**Problem details**
From the data below, copy exactly the lines that lie between the one holding "You are a GUI" and the one holding "This screenshot has height=750, width=826.", including both, and nothing more.

**Working data**
►

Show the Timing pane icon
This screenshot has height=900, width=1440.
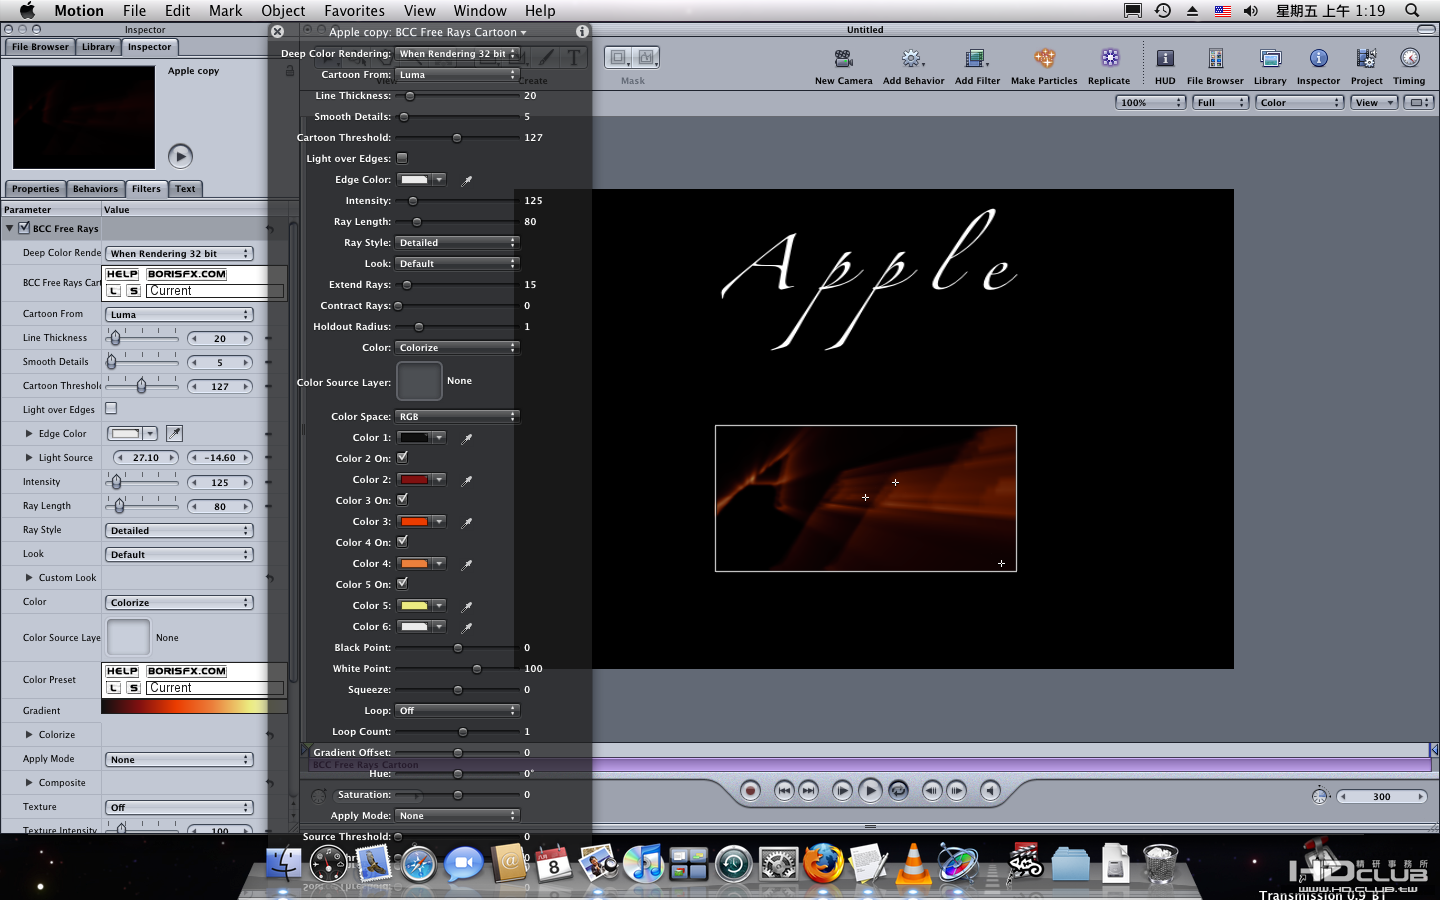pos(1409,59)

◄
►

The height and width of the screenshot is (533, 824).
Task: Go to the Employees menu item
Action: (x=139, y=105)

◄
►

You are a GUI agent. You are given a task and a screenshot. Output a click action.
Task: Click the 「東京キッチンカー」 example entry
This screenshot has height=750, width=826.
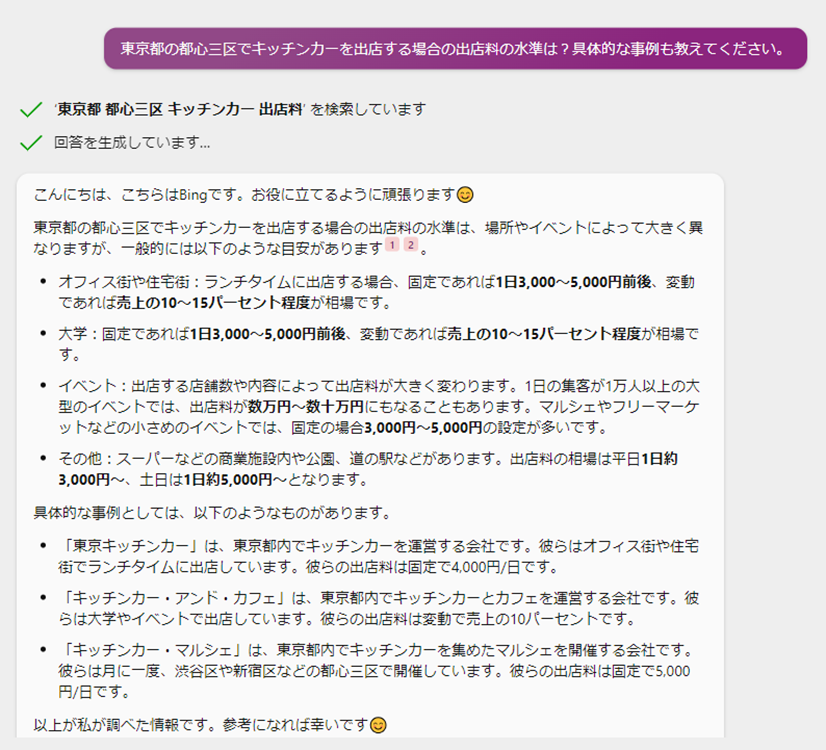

◄

**Response below**
You are a GUI agent. You are given a task and a screenshot. Output a click action.
Task: Click the 「東京キッチンカー」 example entry
This screenshot has height=750, width=826.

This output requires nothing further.